### Excerpted text
——————————

The Conservative Party doesn’t really have any ideology beyond the preservation and/or return to power of the people who are currently in charge of the Conservative Party. Margaret Thatcher famously declared that “we ought to have an ideology” because her opponents on the left did, and it was this that allowed her to graft from Hayek the policy program with which she governed. But over the last 350 the one constant of the party is its supreme adaptability to whatever is necessary to win.

This is also why certain defeat at the next election is so dizzying. If your only purpose and intention is to win, then knowing you’re going to lose turns the whole thing into a press tour for a movie the cast all know is going to bomb. The only thing for it is for all the top people to make sure they seem appropriately serious and normal enough to get good jobs after office. This is far from an irrelevant consideration - one of the reasons Trump struggled to recruit good staff who knew the system in DC is that they were worried they’d find it hard to get good patronage jobs in finance, lobbying, corporate America and so on afterwards.

I think the strategy is "Try not to lose any more skin on unnecessary fights and hope to god the Boris/Truss stink wears off by the election."

I'm not expecting it to work, mind.

Then they should make efforts to do something different to Boris/Truss, i.e. not CONSTANTLY punching rightwards.

——————————

### Aim
Retype everything in the Conservative Party passage above, from "The Conservative Party doesn’t" down to "necessary to win.".

——————————

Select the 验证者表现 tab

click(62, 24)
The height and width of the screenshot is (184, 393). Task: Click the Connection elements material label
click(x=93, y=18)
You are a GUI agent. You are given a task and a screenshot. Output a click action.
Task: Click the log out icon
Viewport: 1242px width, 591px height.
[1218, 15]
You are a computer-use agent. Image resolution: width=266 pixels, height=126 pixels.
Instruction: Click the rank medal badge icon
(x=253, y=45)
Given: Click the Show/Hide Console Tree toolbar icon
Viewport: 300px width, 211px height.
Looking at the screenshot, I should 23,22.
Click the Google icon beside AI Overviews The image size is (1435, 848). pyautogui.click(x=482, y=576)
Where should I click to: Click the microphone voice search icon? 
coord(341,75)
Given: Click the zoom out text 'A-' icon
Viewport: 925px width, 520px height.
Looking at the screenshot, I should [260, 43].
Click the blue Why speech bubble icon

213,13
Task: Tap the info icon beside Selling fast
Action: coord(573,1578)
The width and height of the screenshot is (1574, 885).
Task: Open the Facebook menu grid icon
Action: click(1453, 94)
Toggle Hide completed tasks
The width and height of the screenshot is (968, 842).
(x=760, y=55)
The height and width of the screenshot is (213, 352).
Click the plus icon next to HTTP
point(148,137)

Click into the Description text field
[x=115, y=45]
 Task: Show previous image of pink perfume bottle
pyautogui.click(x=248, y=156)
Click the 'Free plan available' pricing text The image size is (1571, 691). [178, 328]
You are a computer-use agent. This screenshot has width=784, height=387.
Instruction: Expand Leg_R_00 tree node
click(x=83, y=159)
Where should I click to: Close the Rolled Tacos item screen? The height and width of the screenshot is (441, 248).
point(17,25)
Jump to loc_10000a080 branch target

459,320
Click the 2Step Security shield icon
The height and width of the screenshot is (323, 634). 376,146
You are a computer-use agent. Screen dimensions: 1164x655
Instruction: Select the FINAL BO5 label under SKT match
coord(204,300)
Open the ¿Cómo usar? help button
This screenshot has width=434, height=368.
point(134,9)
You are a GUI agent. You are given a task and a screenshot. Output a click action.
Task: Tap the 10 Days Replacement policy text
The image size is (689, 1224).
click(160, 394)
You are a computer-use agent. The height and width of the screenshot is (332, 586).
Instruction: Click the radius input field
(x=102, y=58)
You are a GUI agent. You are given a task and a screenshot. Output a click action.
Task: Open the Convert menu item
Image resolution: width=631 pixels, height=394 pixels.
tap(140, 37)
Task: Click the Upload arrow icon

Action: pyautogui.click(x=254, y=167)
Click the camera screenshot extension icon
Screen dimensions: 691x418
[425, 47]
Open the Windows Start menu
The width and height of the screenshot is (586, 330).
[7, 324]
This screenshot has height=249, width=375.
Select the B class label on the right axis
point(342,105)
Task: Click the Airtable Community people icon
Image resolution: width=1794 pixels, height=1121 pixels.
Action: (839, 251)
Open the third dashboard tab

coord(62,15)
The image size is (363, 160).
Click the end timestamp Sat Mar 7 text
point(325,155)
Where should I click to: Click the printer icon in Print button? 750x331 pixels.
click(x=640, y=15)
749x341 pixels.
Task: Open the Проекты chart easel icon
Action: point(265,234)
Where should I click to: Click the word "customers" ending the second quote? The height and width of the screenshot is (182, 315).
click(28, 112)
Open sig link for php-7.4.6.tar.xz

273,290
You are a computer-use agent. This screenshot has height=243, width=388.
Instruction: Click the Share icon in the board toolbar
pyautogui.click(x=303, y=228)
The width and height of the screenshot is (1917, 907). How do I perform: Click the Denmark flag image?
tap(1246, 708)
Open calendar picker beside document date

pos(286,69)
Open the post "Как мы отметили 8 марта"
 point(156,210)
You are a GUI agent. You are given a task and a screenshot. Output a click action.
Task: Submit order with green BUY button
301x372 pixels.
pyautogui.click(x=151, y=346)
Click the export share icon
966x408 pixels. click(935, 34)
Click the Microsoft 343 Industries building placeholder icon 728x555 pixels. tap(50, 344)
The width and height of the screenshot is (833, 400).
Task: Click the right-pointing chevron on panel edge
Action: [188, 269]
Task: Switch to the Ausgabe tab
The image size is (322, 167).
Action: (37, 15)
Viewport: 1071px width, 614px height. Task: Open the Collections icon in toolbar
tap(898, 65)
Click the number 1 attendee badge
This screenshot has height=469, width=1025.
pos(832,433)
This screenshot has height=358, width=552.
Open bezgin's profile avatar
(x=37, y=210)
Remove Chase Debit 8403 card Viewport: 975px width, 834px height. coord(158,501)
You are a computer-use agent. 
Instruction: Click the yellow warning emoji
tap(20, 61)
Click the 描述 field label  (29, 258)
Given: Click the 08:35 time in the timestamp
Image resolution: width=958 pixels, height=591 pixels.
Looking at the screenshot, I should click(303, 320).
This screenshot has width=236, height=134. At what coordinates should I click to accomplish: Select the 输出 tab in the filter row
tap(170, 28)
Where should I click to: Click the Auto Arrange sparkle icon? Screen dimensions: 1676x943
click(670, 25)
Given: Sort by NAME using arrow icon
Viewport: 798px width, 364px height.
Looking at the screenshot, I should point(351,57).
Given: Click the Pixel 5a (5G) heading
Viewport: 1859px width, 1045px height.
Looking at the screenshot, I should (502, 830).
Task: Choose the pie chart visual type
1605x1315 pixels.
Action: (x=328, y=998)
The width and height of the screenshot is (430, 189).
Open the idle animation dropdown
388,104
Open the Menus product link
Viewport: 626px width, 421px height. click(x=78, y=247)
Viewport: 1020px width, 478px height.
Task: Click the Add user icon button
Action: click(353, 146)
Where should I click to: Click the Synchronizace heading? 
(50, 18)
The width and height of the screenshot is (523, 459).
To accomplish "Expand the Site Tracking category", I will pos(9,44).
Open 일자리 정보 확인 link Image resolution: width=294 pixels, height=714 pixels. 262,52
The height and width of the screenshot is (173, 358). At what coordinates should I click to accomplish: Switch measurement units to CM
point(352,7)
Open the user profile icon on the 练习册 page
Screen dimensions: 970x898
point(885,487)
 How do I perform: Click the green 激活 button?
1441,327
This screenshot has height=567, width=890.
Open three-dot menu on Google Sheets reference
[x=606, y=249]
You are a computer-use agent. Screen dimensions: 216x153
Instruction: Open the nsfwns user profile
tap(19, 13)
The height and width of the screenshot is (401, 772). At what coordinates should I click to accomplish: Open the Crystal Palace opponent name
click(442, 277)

——————————

### Output below
The Conservative Party doesn’t really have any ideology beyond the preservation and/or return to power of the people who are currently in charge of the Conservative Party. Margaret Thatcher famously declared that “we ought to have an ideology” because her opponents on the left did, and it was this that allowed her to graft from Hayek the policy program with which she governed. But over the last 350 the one constant of the party is its supreme adaptability to whatever is necessary to win.